> [Assignment]
When you reach the line that contains "Image resolution: width=504", begin copying exactly, and continue through the last line of the data; no pictures belong in the copy.

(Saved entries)
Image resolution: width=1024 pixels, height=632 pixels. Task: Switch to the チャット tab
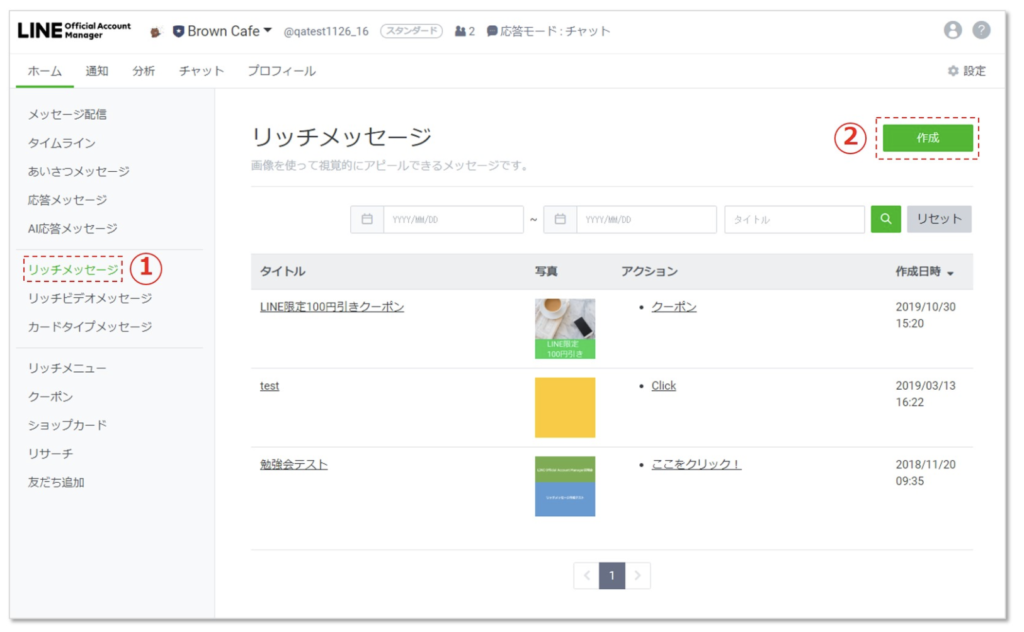pos(198,71)
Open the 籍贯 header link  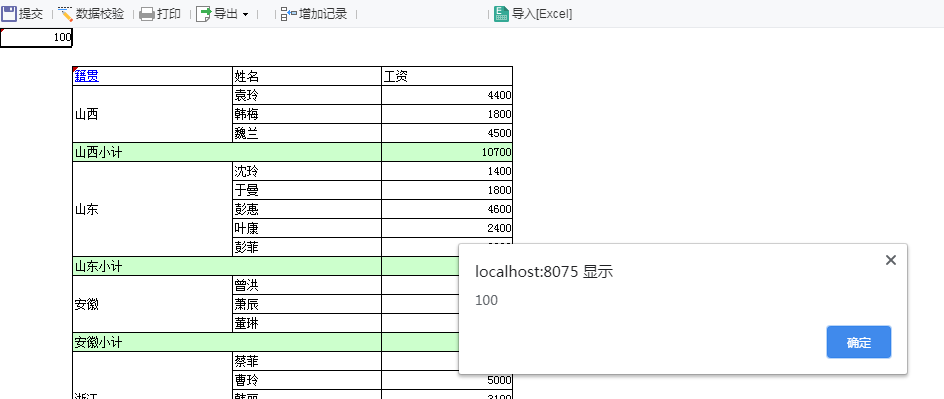tap(87, 76)
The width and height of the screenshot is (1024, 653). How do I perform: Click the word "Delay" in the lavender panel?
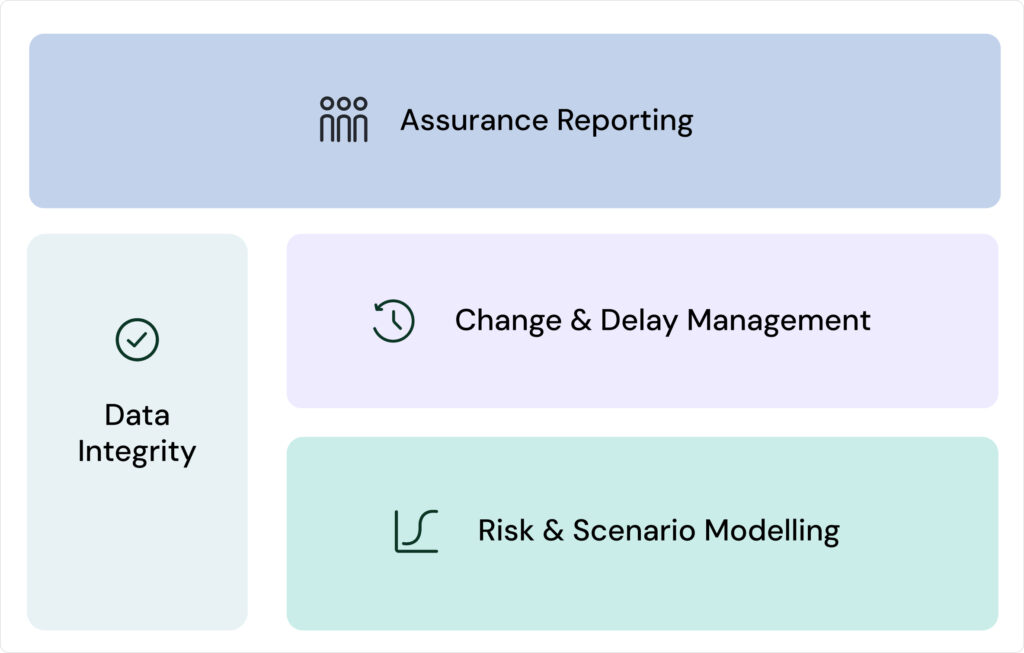(639, 320)
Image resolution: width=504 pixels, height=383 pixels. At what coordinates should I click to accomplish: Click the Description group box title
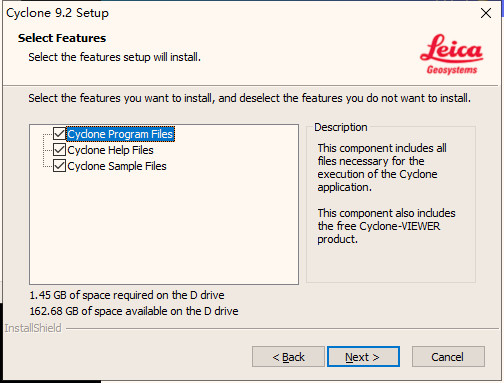point(341,127)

> [Answer area]
Image resolution: width=504 pixels, height=383 pixels. At what coordinates should I click to accomplish: Click the Description group box title
point(341,127)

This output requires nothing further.